O zaman ne olacak? Güney komşularımızla doğru bir zemin üzerinde ilişki kurmak mümkün olmayacak mı?
Hayır olacak.
Ama bunun için PKK meselesinin çözümünü Iraklı Kürtlerden beklemeyi bırakalım. İlişkilerin merkezine PKK’yı değil, enerji işbirliğini yerleştirelim mesela. Ekonomik işbirliği alt yapısını güçlendirelim, sivil toplum örgütleri arasındaki ilişkilerin gelişmesini destekleyelim,kültür, eğitim, toplumsal projeleri çeşitlendirelim. Ancak bunlar gerçekleştiği zaman Türkiye ile Irak Kürdistan’ı arasındaki ilişkiler de derinleşebilir.
Yoksa ilişkilerin, Türkiye ve Kürdistan iç politikasının iniş çıkışlarından etkilenmesinin önüne geçilemez. Bu da karşılıklı güvenin inşaasını çok zorlaştırır.
* * *
DÜN gazetelerde yer alan haberlere göre hükümet, Mahmur’dan geri dönüşlerin alt yapısını hazırlamak üzere harekete geçmiş.
Hükümet’in “açılım”ı, alt yapı zaafları yüzünden başarısız bir ilk adım attı.
Keşke işe Mahmur kampı ile başlansaydı. Çünkü o zaman belli bir alt yapı hazırlanmış olacaktı.

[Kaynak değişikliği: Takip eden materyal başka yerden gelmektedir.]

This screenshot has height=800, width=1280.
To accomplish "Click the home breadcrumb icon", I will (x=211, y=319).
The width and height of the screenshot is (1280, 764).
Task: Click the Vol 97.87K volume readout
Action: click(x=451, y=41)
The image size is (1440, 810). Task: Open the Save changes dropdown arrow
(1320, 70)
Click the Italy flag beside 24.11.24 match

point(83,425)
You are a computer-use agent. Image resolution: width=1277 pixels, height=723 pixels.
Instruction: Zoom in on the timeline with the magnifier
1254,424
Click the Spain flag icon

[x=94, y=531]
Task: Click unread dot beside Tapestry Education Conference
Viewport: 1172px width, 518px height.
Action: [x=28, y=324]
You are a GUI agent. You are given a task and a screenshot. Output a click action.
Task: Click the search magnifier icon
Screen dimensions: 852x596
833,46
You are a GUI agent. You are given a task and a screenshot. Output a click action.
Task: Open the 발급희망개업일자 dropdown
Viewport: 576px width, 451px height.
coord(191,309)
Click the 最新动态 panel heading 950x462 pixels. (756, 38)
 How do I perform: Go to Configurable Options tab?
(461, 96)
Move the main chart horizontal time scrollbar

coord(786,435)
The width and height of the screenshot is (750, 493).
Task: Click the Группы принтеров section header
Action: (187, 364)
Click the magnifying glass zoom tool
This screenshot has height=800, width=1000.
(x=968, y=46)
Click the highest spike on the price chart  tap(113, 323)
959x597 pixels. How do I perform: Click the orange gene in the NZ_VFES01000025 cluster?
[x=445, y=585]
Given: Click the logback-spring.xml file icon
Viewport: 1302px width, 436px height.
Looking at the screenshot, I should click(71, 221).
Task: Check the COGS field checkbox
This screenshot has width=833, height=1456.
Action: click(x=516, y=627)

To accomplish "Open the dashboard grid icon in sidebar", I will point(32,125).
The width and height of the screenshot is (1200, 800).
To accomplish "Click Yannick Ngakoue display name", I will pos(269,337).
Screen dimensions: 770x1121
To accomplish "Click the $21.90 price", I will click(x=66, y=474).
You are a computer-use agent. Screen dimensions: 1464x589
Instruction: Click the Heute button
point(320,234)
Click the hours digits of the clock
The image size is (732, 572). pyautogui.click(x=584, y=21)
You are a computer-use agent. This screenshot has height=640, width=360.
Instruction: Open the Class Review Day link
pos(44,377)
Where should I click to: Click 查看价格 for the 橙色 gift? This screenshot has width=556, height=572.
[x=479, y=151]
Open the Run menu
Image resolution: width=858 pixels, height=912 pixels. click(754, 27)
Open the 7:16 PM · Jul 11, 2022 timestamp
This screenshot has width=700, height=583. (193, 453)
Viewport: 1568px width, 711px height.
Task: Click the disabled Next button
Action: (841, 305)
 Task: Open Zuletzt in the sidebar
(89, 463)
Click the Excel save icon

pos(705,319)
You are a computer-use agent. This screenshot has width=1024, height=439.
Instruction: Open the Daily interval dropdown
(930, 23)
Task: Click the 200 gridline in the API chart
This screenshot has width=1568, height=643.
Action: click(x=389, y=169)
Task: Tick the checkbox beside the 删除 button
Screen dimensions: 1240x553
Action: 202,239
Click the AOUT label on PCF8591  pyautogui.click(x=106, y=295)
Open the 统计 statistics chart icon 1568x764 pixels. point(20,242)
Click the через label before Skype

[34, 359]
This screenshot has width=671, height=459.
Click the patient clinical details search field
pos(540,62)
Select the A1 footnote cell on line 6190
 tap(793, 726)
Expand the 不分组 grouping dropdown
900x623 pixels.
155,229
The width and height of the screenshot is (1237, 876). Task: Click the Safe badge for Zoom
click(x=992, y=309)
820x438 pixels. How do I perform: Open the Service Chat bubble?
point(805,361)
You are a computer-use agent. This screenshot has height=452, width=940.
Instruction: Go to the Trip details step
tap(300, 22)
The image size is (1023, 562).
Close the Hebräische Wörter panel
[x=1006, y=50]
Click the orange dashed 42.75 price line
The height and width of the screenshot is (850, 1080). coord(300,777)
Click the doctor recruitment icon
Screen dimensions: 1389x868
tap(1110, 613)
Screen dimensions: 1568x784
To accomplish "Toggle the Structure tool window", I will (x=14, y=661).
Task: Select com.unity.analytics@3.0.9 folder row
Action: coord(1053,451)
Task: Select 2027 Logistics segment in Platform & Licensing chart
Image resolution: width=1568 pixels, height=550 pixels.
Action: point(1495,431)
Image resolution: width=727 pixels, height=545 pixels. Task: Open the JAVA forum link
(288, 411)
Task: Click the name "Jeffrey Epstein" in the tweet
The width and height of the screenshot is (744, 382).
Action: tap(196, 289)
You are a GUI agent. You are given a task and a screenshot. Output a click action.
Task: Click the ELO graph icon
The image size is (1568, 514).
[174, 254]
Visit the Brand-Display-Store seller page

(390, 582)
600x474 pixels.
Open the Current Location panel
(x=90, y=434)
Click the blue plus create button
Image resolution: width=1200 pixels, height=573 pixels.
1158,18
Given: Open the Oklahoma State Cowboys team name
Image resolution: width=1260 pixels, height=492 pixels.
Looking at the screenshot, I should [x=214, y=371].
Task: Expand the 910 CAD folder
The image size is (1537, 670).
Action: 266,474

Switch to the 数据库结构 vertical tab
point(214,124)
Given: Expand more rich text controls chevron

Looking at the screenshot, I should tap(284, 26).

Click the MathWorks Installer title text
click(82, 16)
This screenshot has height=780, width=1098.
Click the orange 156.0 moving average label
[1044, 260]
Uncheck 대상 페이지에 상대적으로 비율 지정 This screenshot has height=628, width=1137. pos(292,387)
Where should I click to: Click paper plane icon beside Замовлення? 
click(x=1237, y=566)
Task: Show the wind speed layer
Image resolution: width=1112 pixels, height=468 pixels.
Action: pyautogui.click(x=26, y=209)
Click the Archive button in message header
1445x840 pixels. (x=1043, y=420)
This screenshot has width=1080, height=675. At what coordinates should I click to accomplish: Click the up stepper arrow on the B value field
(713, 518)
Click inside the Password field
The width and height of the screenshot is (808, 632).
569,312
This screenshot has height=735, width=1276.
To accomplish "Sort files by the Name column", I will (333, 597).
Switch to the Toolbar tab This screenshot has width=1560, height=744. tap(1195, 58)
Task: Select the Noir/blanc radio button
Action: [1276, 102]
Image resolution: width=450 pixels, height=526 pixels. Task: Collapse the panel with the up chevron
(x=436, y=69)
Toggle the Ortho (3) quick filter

Kamuoyu, ülkelerini baskı yüzünden terk eden 11 bin kişiden önemli bir bölümünün gönüllü geri dönüşü için hazırlık yapmak gerektiğine daha kolay ikna edilecek ve geri dönüşün hukuki alt yapısı üzerine de kafa yorulmuş olunacaktı.
* * *
MAHMUR’dan geri döneceklerin hukuki pürüzlerini, askerlik sorunlarını, orada doğan çocukların vatandaşlık meselelerini çözmek için çalışmaların başlandığı anlaşılıyor. Bu iyi bir işaret. İnşallah ilk adım gibi bu da kimseye danışılmadan, Mahmur’daki insanlara sorulmadan yapılmıyordur. Çünkü mülteci kampları uluslararası hukuka bağlı ve BM gözetiminde. Buralarının boşaltılması da “hadi geri gelin ” demekle olmuyor. Geri dönüşün en temel koşulu “gönüllülük” ve “güvence”. Bu da, taraflarla birlikte çalışmak anlamına geliyor ve çok önemli. Çünkü bunlar yapılmadan, sonuçların kontrolü ve başarı mümkün değil. Bu süreci yönetecek olan da, ilerletecek olan da Türkiye.
Irak Kürdistan Yönetimi ile ilişkilerin geleceğini PKK ipoteğinden kurtaracak olan da bu irade değil mi?